Ce matin du lundi 29 mai, le pape François a reçu en audience spéciale les membres de l’Institut Paul VI, de Brescia, à l’occasion de la remise du Prix Paul VI au président de la République italienne, M. Sergio Mattarella. Avec un profond égard à la mémoire de Paul VI, qui a profondément ressenti les angoisses et les espoirs de l’humanité, s’efforçant de connaître et de comprendre ses expériences pour les amener à une confrontation éclairante et décisive avec le message chrétien, le Prix Paul VI vise à faire fondre dans l’unité les dimensions religieuses et culturelles. Au fil des ans, le Comité scientifique et le Comité exécutif de l’Institut Paul VI ont décidé de l’accorder six fois à différentes disciplines, reconnaissant ainsi la contribution d’excellence absolue apportée par des personnes et des institutions dans leurs domaines respectifs. Parmi les lauréats, citons Paul Ricoeur, Oscar Cullman, von Balthasar et Olivier Messiaen.

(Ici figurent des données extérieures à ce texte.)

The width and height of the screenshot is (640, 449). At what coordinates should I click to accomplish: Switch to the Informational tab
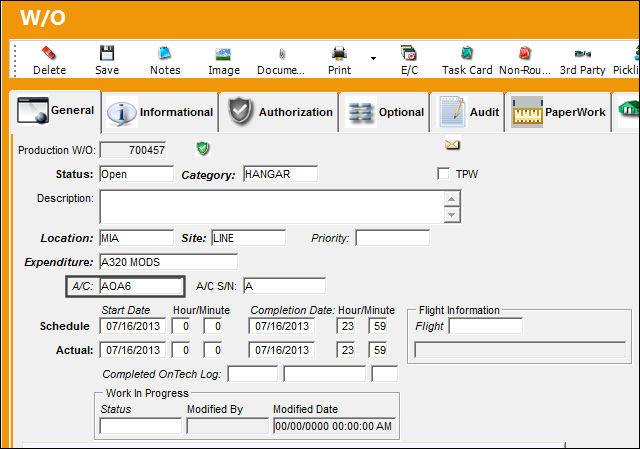point(160,112)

Ci-dessous le texte du discours du pape en français :
Monsieur le Président de la République,
Autorités civiles et religieuses distinguées,
Mesdames et messieurs,
Chers frères et sœurs,
Je vous souhaite la bienvenue et vous salue cordialement, me réjouissant de votre présence. Je suis heureux de remettre au président Sergio Mattarella le prix international Paul VI, qui lui a été décerné par l’Institut du même nom, auquel je tiens à exprimer ma gratitude pour le travail précieux qu’il accomplit dans la prise en charge de la mémoire du pape Montini : ses écrits et ses discours sont une mine inépuisable de pensée et témoignent de l’intense vie spirituelle dont a découlé son action en tant que grand pasteur de l’Église ! Merci donc aux membres et collaborateurs de l’Institut, et merci à ceux qui sont venus du diocèse de Brescia !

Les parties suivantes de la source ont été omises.